Study users by letting them design your UI - pg
http://svenfoo.geekheim.de/index.php/2005-08-24/paper-prototyping-for-fun-and-profit/

======
tipjoy
I think this works extremely well when your users are familiar with the tasks
associated with the type of thing your making. But if you're creating
something entirely new, they'll need more guidance from the designer to get
users started.

One thing to watch out for though is that you can't always rely on what people
tell you they like or want to use. There is a huge difference between what
people say and what they do. Again, this difference is further magnified if
the thing you're creating is something new.
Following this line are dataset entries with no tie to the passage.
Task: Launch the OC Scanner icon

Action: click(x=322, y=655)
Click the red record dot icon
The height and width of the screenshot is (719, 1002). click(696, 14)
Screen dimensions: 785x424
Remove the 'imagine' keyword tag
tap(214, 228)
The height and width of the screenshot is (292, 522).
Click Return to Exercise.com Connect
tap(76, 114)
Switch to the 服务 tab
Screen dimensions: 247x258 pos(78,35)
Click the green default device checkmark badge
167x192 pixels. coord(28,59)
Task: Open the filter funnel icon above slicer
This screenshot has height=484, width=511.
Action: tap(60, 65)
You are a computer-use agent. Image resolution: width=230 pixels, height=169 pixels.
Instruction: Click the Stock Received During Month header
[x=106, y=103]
It is very hard for people to
imagine their life with it.

Other strategies for involving your user in the design process which work very
well are: contextual inquiries (to understand what things your audience needs)
<http://www.usabilitynet.org/tools/contextualinquiry.htm>, think aloud studies
(to understand how well your product is meeting those needs)
<http://en.wikipedia.org/wiki/Think_aloud_protocol>, and card sorting (to
understand how the user expects the product to be organized)
[http://www.boxesandarrows.com/view/card_sorting_a_definitive...](http://www.boxesandarrows.com/view/card_sorting_a_definitive_guide).

------
vlad
I guess you could hold a contest where users have to both submit their design
ideas and vote on what they like, and giving a prize to those whose ideas you
use; acceptance of which indicates they agree that you're allowed to use their
ideas.